I need to test my Gap Statistics algorithm (which should tell me the optimum k for the dataset) and in order to do so I need to generate a big dataset easily clustarable, so that I know a priori the optimum number of clusters. Do you know any fast way to do it?

It very much depends on what kind of dataset you expect - 1D, 2D, 3D, normal distribution, sparse, etc? And how big is "big"? Thousands, millions, billions of observations?

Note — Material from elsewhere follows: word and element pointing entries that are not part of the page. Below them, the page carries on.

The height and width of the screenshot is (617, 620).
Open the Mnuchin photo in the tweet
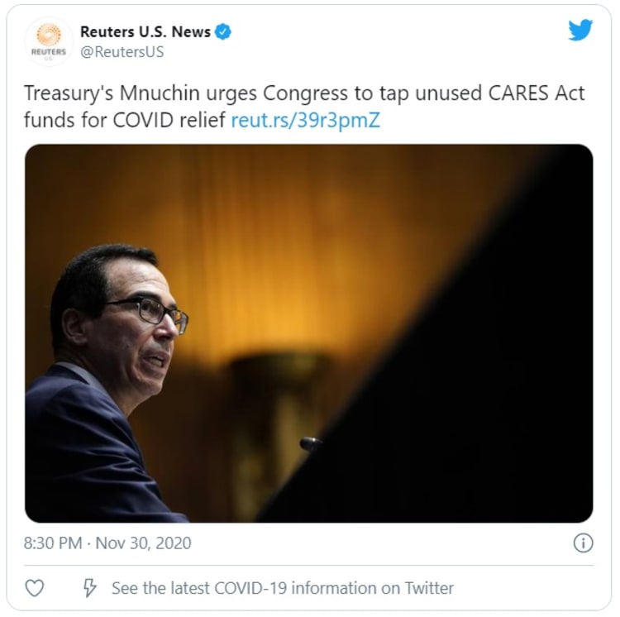309,333
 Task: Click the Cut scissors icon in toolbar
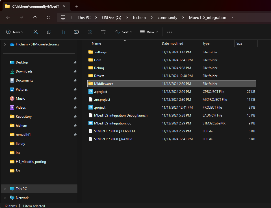coord(36,32)
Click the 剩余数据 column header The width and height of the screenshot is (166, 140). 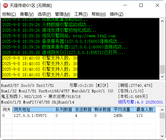pyautogui.click(x=102, y=110)
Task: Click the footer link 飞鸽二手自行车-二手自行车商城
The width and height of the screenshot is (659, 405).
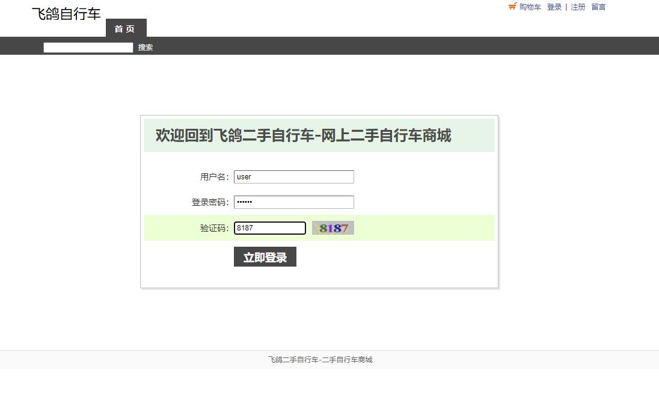Action: pos(320,359)
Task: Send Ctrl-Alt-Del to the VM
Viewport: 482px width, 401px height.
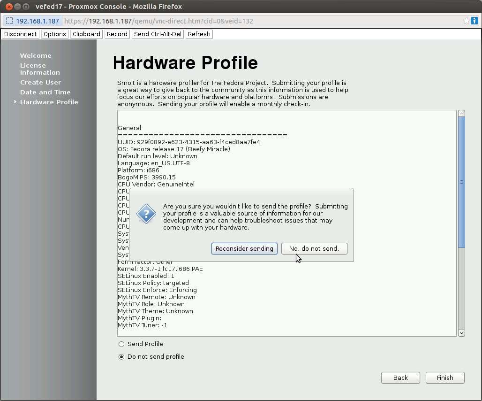Action: pos(158,34)
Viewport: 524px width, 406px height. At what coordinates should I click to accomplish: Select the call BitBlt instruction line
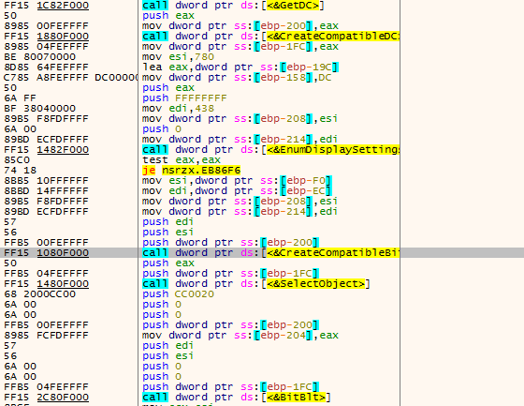(237, 398)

Anyway, my general approach to creating easy-to-identify clusters is concatenating sequential vectors of random numbers with different offsets and spreads:

DataSet = [5*randn(1000,1);20+3*randn(1,1000);120+25*randn(1,1000)];
Groups = [1*ones(1000,1);2*ones(1000,1);3*ones(1000,1)];

This can be extended to N features by using e.g.

randn(1000,5)

or concatenating horizontally

DataSet1 = [5*randn(1000,1);20+3*randn(1,1000);120+25*randn(1,1000)];
DataSet2 = [-100+7*randn(1000,1);1+0.1*randn(1,1000);20+3*randn(1,1000)];
DataSet = [DataSet1 DataSet2];

and so on.

randn also takes multidimensional inputs like

randn(1000,10,3);

For looking at higher-dimensional clusters.

If you don't have details on what kind of datasets this is going to be applied to, you should look for these.